When women talk (as many often do) about adopting a healthier diet, what do they have in mind? The latest release from a large survey conducted last summer for Better Homes and Gardens gives some detail. Sixty-three percent of the women said they'd followed a "health-related" diet in the past year, aside from dieting aimed specifically at weight loss. Thirty-six percent of these regimens were low-sugar and 35 percent were low-fat. Fewer were low-carbohydrate and high-fiber (25 percent), low-cholesterol and low-sodium (22 percent) or "heart-healthy" (21 percent).
The women were also asked what they look for when reading the nutritional data on food packaging. The most mentions went to calories (cited by 69 percent). More of the women said they check on "total fat grams" (62 percent) than "saturated fat grams" (49 percent), which may not be what their arteries would recommend. Sixty-one percent cited sugar and 50 percent mentioned sodium. One telling statistic: 63 percent said they've decided not to buy a product after reading nutritional information on packages or in recipes.

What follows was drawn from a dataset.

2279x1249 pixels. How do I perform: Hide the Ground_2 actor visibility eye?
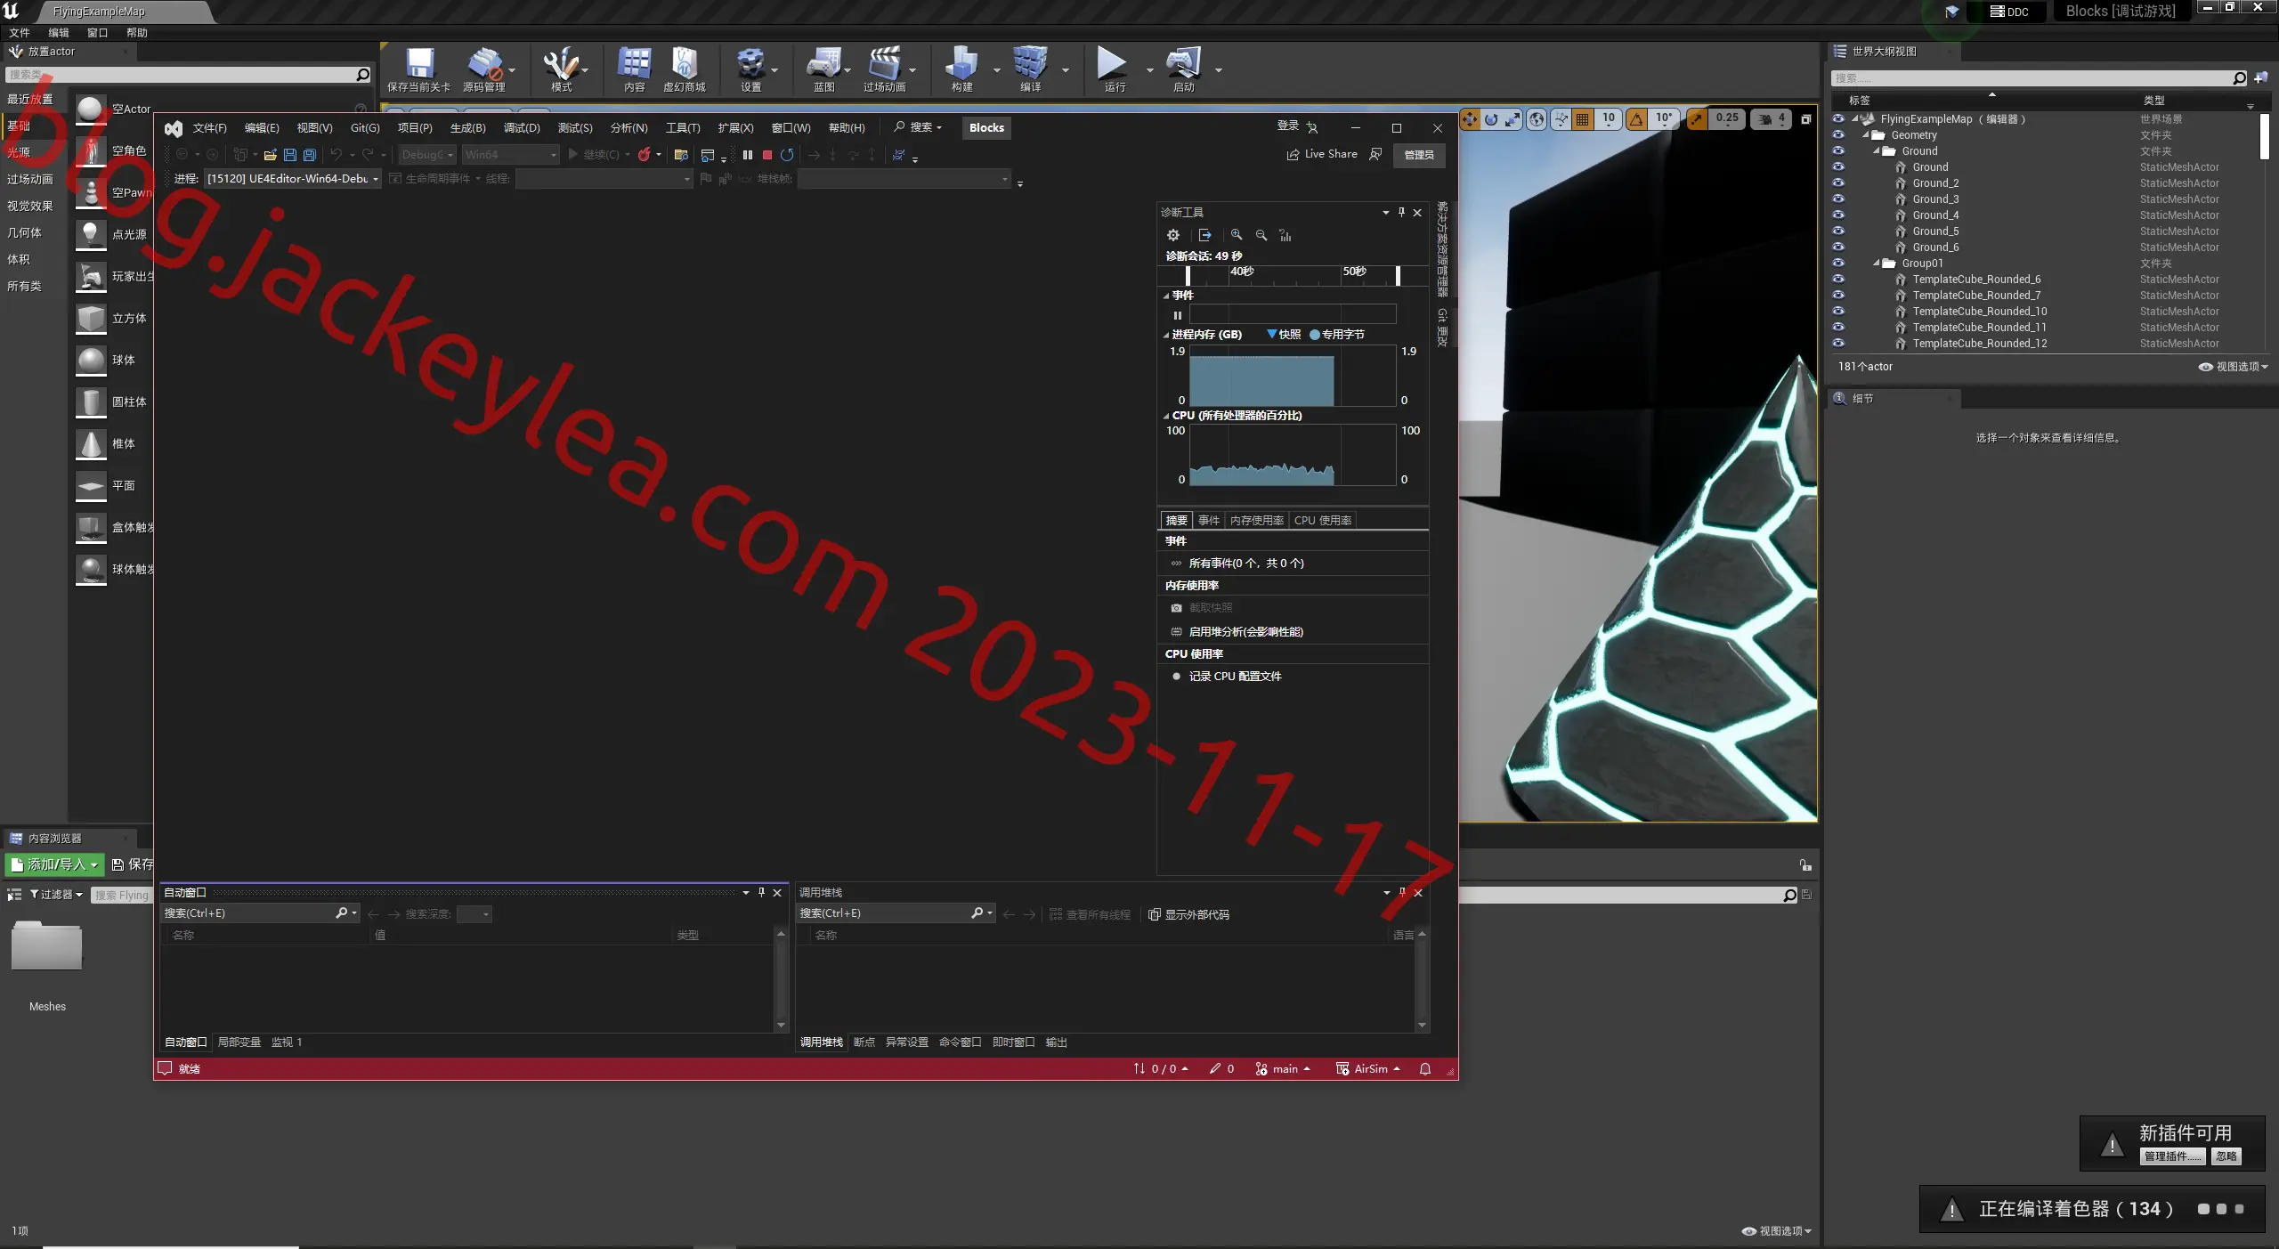(x=1838, y=182)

The survey had some bad news for dessert lovers. Fifty-eight percent of the women are serving fewer cakes, and 55 percent are providing fewer pies/pastries. Forty-four percent are serving fewer cookies.
A release earlier this spring of data from the same survey showed 88 percent of the women citing fruit as a kind of food they believe offers "a specific health benefit." Vegetables (mentioned by 84 percent) and whole grains (79 percent) were close behind.